The problem.
For this exercise, repeat exactly the lines below starting at the line holding "Task: Click the Print icon in toolbar" and ending at the line holding "Viewport: 679px width, 382px height.", both included, with no extra lines and no pictures.

Exercise input.
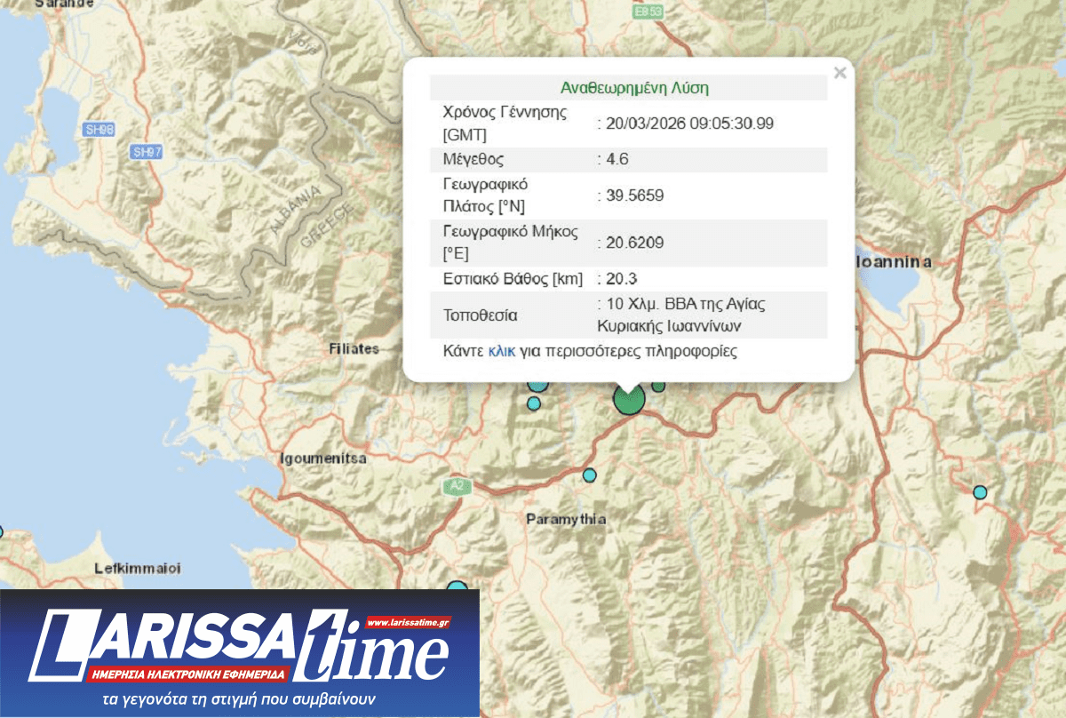The image size is (1066, 718).
Task: Click the Ioannina city label on the map
Action: 897,262
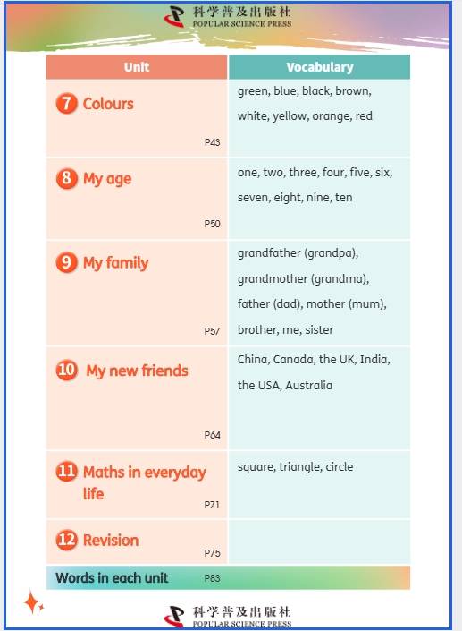Open the My family unit title

tap(115, 263)
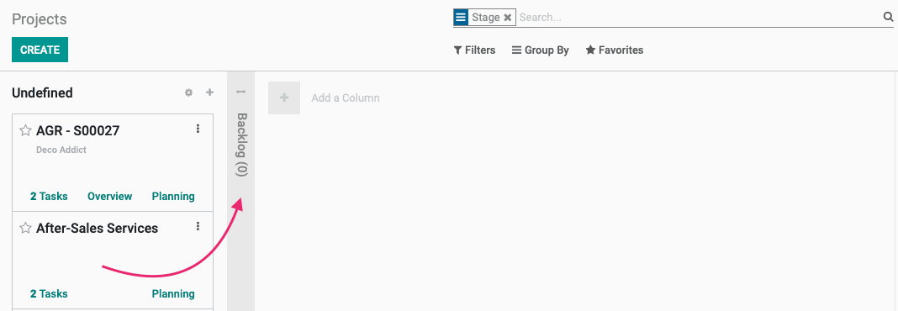Remove the Stage group facet
The width and height of the screenshot is (898, 311).
coord(507,17)
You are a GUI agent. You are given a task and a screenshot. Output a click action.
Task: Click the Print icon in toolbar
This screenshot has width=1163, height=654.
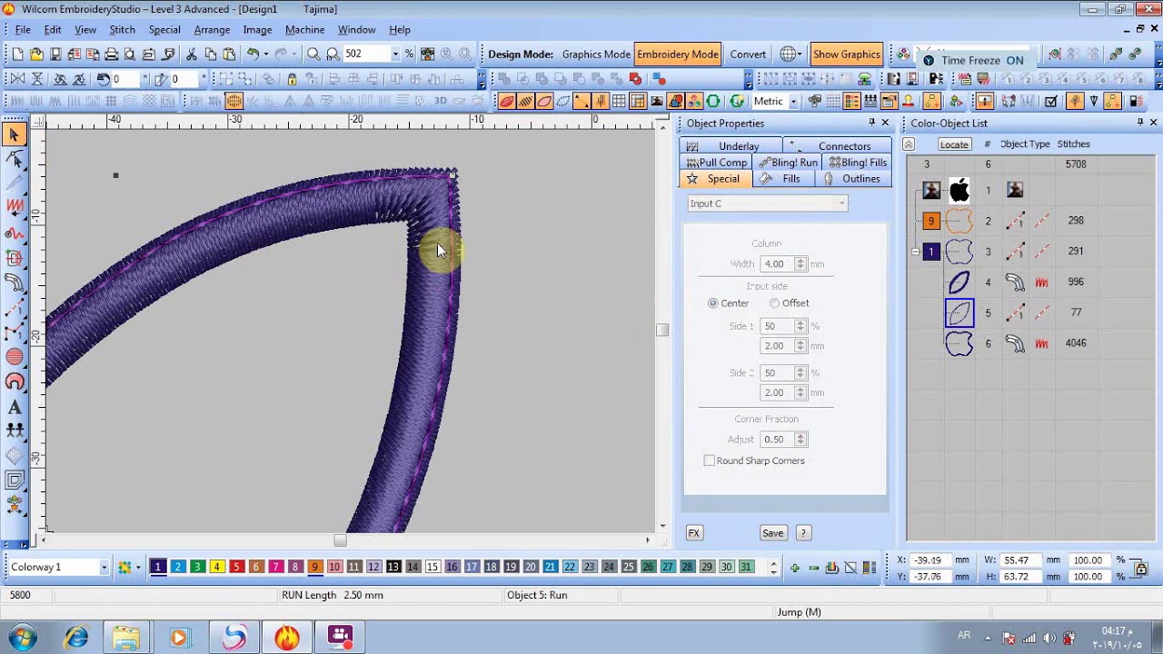click(111, 55)
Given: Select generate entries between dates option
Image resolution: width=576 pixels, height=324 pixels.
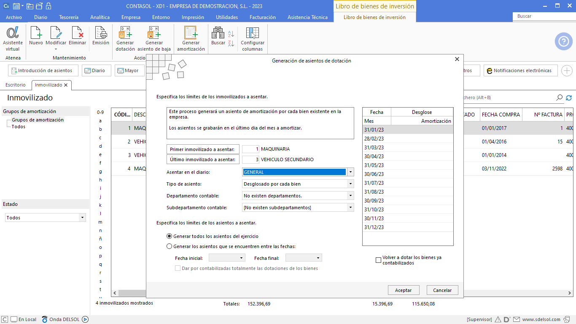Looking at the screenshot, I should click(170, 246).
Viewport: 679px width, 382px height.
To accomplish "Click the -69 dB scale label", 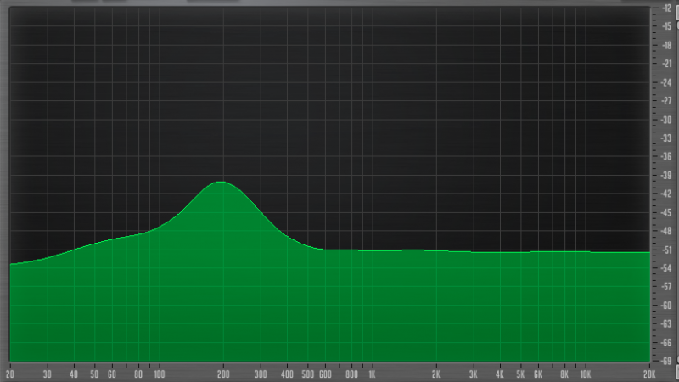I will (x=666, y=360).
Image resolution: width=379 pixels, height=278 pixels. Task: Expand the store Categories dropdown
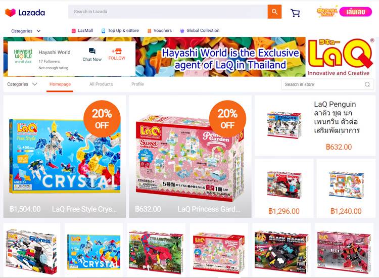coord(22,84)
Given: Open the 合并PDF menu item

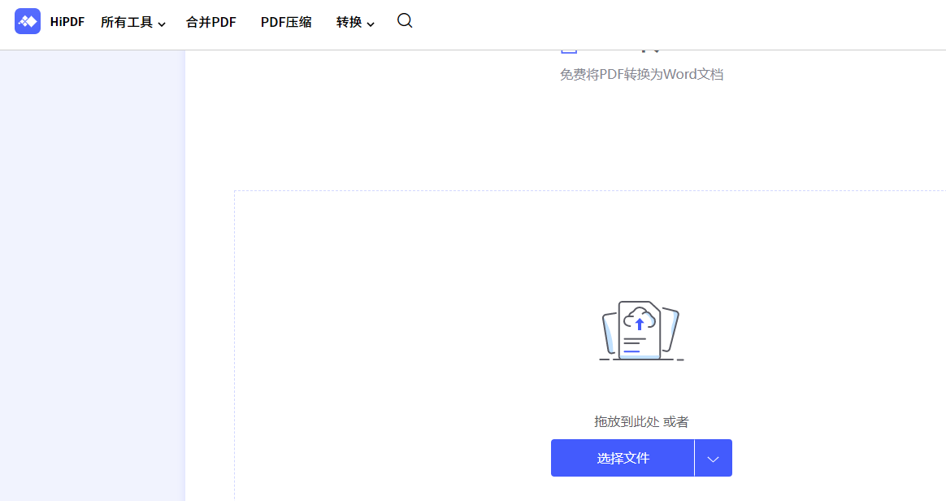Looking at the screenshot, I should point(210,23).
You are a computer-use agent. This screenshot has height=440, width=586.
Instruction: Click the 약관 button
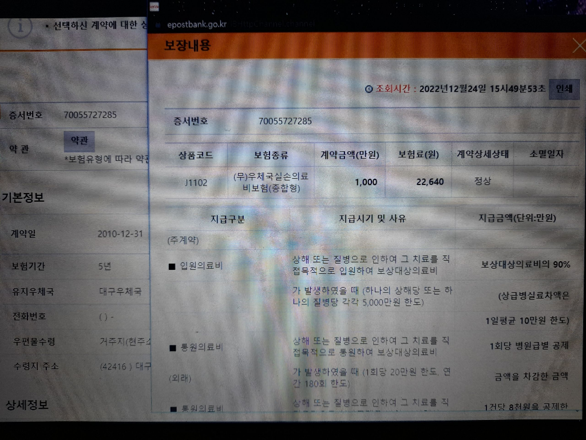[79, 141]
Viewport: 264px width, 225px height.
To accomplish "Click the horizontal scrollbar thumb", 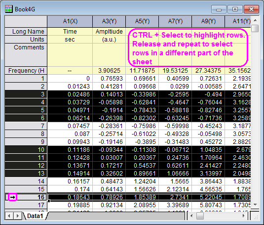I will tap(200, 216).
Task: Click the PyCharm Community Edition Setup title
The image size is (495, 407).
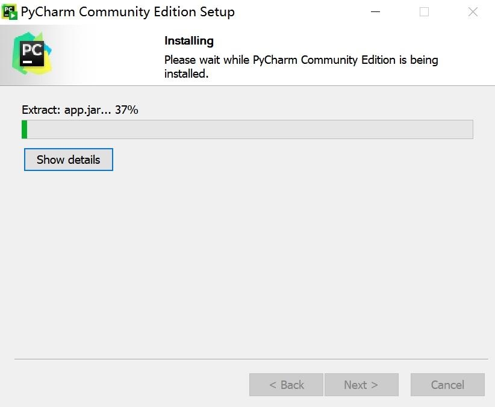Action: pyautogui.click(x=127, y=11)
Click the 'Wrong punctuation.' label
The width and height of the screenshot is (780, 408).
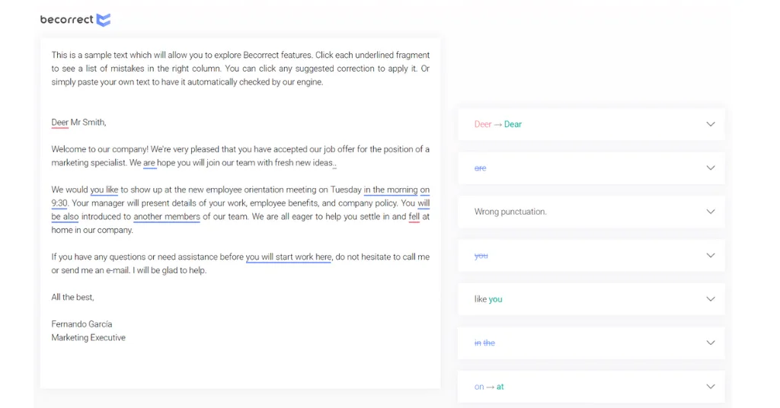point(510,212)
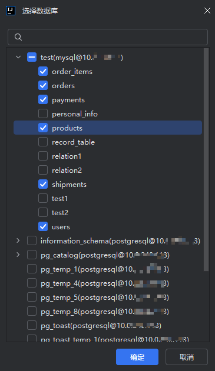The width and height of the screenshot is (215, 371).
Task: Click the vertical scrollbar of the list
Action: click(206, 160)
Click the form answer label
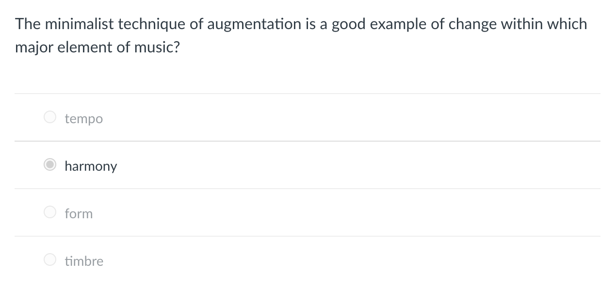This screenshot has height=291, width=616. pos(79,213)
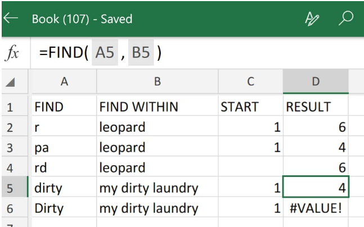The image size is (364, 227).
Task: Select the RESULT header cell
Action: pyautogui.click(x=316, y=107)
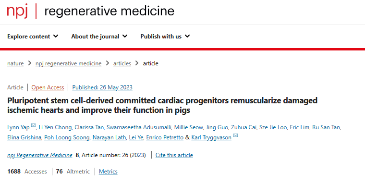View author Enrico Petretto details
Viewport: 365px width, 185px height.
pos(165,137)
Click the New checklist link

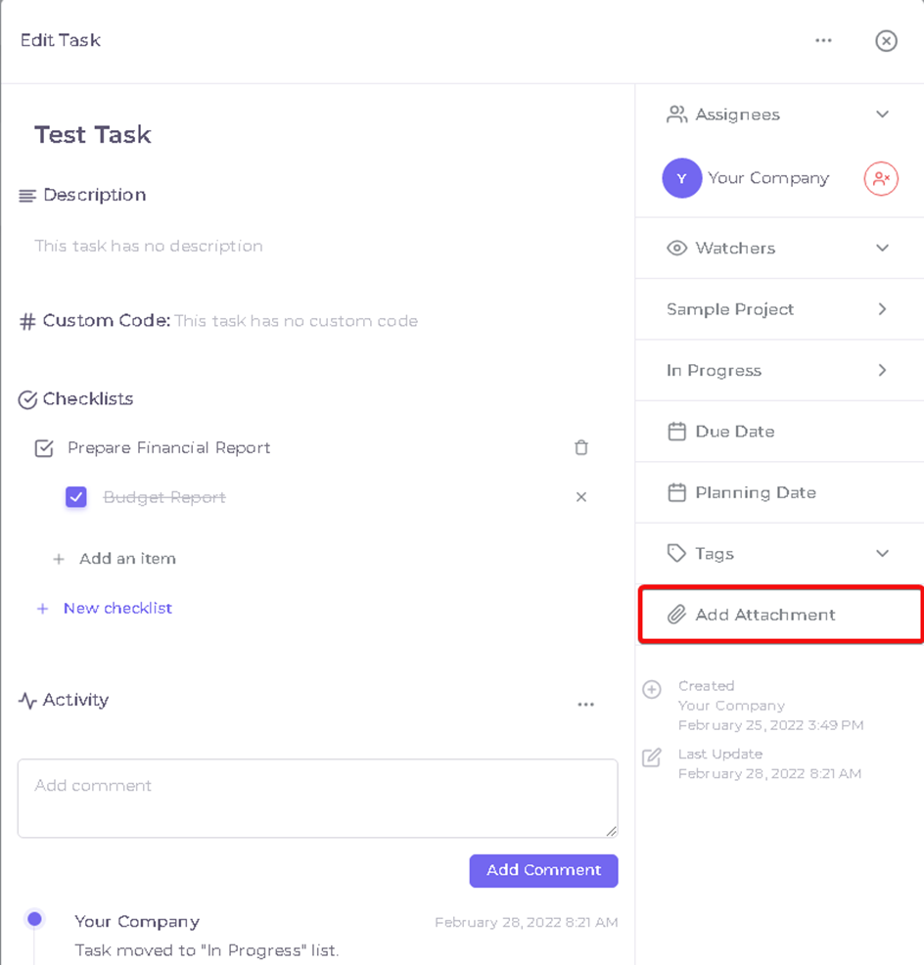coord(117,608)
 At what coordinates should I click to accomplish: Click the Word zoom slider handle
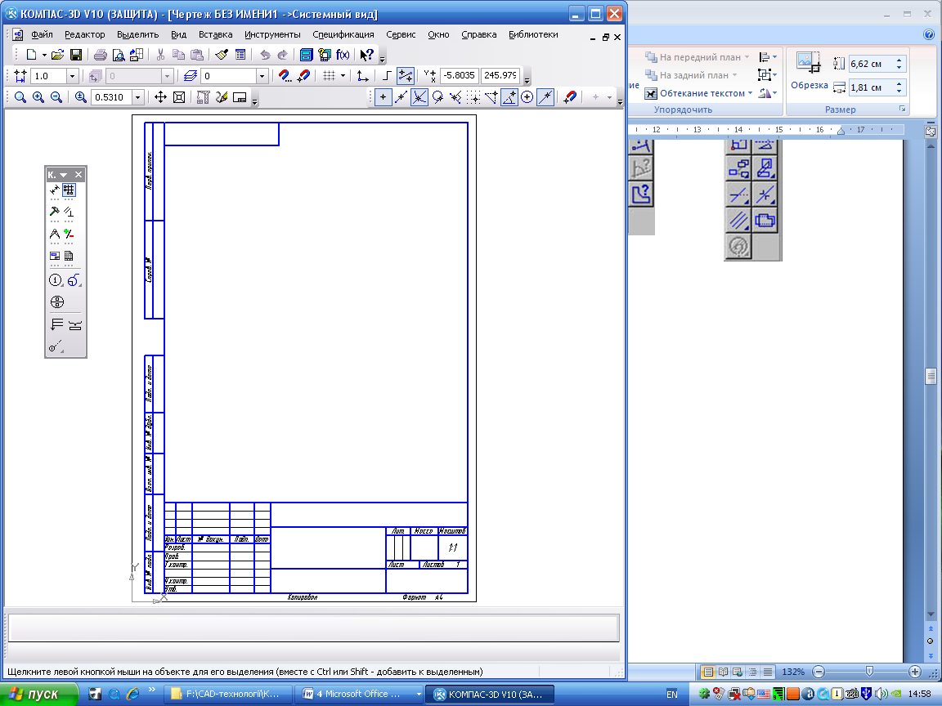pos(869,671)
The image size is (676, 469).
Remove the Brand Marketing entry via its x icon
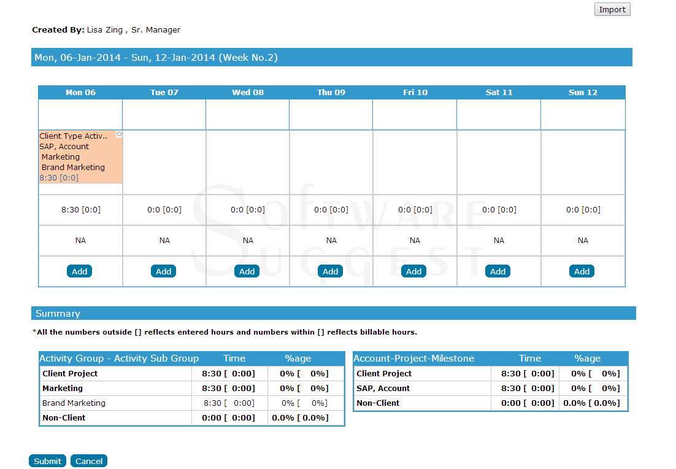point(118,134)
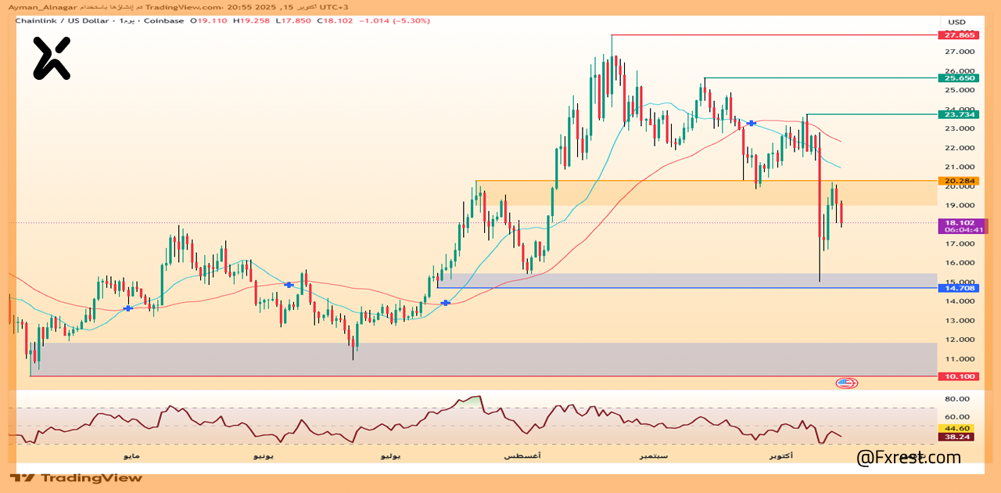
Task: Select the green 25.650 price level label
Action: tap(959, 78)
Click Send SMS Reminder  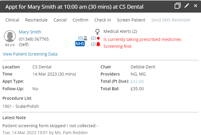click(171, 20)
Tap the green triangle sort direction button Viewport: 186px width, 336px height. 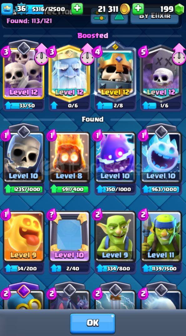[119, 17]
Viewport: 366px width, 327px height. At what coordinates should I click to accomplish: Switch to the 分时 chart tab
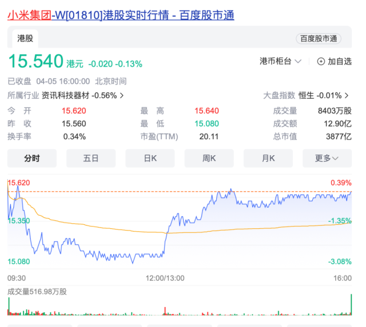click(31, 158)
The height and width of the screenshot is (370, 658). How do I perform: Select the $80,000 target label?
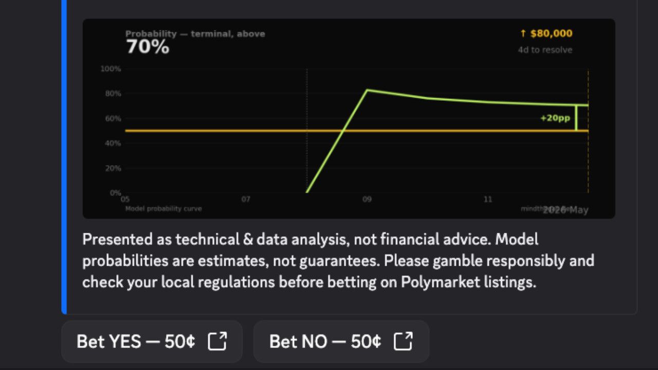tap(551, 33)
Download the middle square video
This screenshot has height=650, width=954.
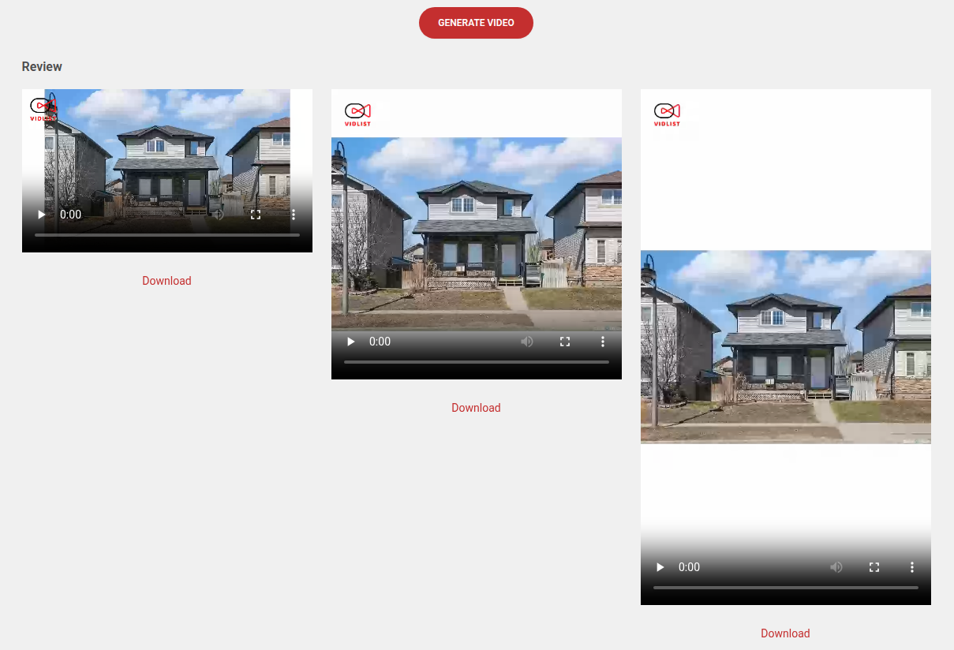pyautogui.click(x=476, y=408)
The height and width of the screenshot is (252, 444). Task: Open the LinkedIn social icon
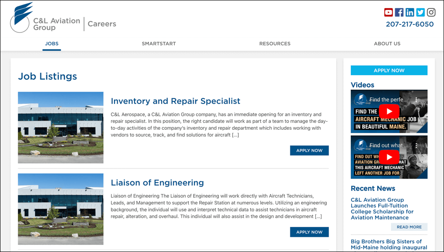coord(410,12)
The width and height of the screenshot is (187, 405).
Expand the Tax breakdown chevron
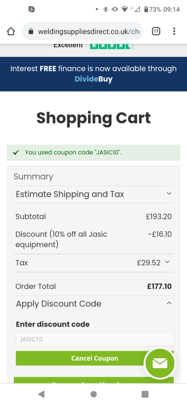[x=168, y=262]
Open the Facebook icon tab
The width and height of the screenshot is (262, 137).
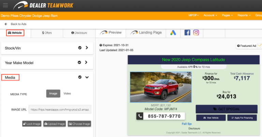pos(187,33)
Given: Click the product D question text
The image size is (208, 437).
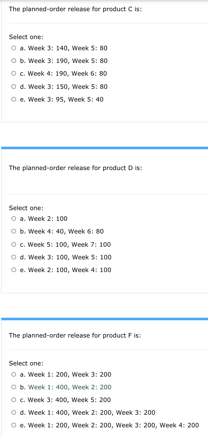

Task response.
Task: Click the Print icon in toolbar
This screenshot has width=1163, height=654.
click(111, 55)
Given: Select generate entries between dates option
Image resolution: width=576 pixels, height=324 pixels.
Looking at the screenshot, I should click(170, 246).
Viewport: 679px width, 382px height.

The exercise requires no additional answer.